Often on Throwback Thursday we take a deep dive, and dig up some esoteric bit of history featuring a relatively unknown but fascinating character. This is not one such Thursday. To say someone needs no introduction has become cliché, but to any audience even slightly acquainted with the annals of military history, Simo Häyhä is such a figure. “The White Death,” “Taika-ampuya” (magic-shooter), “Simuna,” the "most successful sniper in history" or whatever moniker you may know him by, was the mythic scourge of the Soviets during the Winter War, singlehandedly playing a massive role in the Finnish victory.
Born December 17, 1905, to Juho and Katriina Hayha in Küskinen, Rautjärvi province (now Russian territory), Simo’s life began in the usual way for soldiers of that time: on a rural farmstead. Following in the Coriolanian tradition, Simo displayed a real knack and passion for farming, taking to the life with a vigor undeterred by the extreme difficulty imposed by the work and the climate. Little did he know at the time that it was not for his life’s work, but for the skills imbued in him by his hobbies of skiing, hunting and shooting, that his name would one day be known around the globe.

**Supplied records:**
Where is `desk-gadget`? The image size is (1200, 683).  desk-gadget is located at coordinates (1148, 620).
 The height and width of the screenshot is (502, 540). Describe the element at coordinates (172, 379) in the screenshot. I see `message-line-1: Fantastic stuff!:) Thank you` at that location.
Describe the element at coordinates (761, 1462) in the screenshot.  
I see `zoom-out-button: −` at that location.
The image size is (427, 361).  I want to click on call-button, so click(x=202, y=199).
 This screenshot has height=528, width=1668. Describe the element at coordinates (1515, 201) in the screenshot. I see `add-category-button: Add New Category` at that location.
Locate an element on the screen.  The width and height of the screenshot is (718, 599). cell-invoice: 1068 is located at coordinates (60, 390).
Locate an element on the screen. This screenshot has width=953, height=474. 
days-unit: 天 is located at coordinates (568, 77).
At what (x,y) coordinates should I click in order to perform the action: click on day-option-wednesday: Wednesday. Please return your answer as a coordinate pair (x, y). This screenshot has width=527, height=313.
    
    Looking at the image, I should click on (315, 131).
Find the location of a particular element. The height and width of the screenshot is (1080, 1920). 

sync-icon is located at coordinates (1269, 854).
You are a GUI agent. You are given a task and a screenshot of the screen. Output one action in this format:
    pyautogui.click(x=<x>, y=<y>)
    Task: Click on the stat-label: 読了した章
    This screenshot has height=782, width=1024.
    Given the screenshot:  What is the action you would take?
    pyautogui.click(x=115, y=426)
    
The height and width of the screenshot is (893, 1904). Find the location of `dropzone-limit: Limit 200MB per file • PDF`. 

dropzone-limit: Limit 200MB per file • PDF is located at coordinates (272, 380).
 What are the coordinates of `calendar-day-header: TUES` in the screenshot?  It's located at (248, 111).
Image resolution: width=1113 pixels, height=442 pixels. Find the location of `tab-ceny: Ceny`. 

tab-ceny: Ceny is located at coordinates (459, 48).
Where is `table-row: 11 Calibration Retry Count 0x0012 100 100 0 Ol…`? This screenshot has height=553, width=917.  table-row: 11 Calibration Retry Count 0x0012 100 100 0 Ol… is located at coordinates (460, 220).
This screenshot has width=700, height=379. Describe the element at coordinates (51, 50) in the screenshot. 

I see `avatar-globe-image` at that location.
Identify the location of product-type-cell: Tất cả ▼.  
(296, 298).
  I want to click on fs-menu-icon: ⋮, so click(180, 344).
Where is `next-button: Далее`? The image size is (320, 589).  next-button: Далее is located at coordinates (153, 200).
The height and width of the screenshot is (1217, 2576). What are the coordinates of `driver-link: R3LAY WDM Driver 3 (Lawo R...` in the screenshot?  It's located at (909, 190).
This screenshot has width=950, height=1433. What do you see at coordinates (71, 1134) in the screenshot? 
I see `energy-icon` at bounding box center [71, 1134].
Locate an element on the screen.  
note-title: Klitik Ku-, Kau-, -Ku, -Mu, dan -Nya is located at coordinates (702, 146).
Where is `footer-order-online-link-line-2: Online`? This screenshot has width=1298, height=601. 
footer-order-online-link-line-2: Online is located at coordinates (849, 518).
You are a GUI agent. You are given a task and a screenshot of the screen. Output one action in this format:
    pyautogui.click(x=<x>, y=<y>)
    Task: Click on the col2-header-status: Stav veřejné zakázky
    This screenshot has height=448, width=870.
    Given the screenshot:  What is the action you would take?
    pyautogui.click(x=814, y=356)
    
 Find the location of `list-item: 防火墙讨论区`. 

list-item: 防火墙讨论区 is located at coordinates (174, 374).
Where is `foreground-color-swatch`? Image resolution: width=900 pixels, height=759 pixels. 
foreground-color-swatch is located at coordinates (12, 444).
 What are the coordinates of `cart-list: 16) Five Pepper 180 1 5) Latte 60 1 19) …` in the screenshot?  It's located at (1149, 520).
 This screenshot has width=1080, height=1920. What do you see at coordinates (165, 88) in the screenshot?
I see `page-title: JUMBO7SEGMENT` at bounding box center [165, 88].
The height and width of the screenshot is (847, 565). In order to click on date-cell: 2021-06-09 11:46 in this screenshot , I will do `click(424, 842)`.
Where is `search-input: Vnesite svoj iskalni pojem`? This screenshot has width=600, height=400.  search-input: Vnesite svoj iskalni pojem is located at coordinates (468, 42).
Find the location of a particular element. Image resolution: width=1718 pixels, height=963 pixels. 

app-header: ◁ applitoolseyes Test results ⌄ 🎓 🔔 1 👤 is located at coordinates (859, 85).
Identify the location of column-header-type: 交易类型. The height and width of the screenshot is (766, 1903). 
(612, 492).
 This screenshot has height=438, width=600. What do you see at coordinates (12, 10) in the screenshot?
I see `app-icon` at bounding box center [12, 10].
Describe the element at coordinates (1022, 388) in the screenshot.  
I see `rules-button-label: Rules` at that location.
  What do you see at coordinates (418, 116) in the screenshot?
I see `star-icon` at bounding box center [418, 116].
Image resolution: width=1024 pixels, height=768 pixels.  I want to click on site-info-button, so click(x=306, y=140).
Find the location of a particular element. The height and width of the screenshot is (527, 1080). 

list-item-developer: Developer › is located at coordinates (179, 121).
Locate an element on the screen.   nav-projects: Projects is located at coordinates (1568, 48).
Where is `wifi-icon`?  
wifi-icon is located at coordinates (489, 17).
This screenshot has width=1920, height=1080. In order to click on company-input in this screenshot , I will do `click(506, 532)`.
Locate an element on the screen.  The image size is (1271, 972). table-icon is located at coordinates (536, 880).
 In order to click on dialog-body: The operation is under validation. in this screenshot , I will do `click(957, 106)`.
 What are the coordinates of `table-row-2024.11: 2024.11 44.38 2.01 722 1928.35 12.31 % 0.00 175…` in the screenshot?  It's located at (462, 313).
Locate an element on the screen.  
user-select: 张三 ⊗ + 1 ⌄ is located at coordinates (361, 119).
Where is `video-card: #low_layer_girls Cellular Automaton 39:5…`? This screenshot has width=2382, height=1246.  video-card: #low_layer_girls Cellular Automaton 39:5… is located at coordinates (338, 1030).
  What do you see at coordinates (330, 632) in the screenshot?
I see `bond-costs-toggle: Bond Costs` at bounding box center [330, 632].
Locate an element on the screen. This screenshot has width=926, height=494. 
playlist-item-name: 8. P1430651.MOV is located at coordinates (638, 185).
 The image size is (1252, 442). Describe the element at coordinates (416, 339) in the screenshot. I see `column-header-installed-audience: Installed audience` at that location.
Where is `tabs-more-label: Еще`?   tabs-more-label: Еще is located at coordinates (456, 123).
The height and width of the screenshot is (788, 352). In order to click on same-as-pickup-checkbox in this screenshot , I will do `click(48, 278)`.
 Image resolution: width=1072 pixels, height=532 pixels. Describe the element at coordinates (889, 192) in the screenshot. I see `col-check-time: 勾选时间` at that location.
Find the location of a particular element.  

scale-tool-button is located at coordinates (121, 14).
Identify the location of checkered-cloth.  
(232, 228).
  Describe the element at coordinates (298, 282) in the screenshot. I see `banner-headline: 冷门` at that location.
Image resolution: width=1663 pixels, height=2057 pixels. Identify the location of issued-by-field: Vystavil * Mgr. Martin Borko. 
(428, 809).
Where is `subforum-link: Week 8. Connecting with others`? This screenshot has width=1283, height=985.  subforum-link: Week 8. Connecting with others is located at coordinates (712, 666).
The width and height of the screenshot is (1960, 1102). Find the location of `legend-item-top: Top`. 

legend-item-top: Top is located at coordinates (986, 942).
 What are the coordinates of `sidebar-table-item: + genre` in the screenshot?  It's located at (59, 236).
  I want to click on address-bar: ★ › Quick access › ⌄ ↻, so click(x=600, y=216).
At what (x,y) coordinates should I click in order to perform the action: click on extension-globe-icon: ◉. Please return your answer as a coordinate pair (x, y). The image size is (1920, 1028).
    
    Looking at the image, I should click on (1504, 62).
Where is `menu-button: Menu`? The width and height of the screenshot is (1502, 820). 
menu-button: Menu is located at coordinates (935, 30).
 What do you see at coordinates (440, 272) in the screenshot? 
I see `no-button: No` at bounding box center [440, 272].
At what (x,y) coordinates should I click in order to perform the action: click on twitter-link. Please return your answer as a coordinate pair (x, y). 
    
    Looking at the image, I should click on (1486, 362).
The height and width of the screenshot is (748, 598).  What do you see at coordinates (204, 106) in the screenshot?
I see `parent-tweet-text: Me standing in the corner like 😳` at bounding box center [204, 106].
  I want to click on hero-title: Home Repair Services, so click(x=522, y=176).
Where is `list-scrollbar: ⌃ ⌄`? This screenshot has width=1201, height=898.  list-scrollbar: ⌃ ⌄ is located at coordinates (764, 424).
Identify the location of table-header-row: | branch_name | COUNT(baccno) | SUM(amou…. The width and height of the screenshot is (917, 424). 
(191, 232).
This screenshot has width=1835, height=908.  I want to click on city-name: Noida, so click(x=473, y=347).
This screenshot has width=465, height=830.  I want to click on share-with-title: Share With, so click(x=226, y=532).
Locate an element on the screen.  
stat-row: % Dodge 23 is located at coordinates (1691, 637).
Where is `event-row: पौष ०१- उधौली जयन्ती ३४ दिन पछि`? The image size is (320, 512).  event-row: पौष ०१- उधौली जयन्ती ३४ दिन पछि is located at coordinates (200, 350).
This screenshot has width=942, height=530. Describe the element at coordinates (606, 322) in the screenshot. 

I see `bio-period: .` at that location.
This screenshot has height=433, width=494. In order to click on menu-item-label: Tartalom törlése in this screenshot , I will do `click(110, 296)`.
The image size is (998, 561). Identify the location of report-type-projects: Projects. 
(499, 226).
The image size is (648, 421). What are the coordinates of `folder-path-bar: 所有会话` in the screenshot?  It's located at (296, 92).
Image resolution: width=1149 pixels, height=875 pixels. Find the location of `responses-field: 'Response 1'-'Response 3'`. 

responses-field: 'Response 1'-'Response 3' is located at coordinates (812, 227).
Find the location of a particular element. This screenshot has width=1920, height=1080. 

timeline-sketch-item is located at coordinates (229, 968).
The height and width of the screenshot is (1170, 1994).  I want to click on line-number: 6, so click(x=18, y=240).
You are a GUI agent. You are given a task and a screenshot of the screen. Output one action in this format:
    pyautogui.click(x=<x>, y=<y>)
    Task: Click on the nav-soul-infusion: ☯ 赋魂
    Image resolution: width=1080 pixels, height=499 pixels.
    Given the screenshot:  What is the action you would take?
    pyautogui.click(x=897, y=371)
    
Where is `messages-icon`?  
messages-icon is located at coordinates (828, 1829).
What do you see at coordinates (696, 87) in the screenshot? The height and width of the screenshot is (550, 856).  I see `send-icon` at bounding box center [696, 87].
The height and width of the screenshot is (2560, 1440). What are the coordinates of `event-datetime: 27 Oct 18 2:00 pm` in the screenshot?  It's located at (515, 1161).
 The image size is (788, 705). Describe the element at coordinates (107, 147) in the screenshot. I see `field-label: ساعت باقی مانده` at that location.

**Directions:**
a - According to the Simo Häyhä passage, on what date was he born?
b - In the Simo Häyhä passage, write out everything from "Born December 17, 1905, to" down to "around the globe.".

**Solutions for each task:**
a - December 17, 1905

b -
Born December 17, 1905, to Juho and Katriina Hayha in Küskinen, Rautjärvi province (now Russian territory), Simo’s life began in the usual way for soldiers of that time: on a rural farmstead. Following in the Coriolanian tradition, Simo displayed a real knack and passion for farming, taking to the life with a vigor undeterred by the extreme difficulty imposed by the work and the climate. Little did he know at the time that it was not for his life’s work, but for the skills imbued in him by his hobbies of skiing, hunting and shooting, that his name would one day be known around the globe.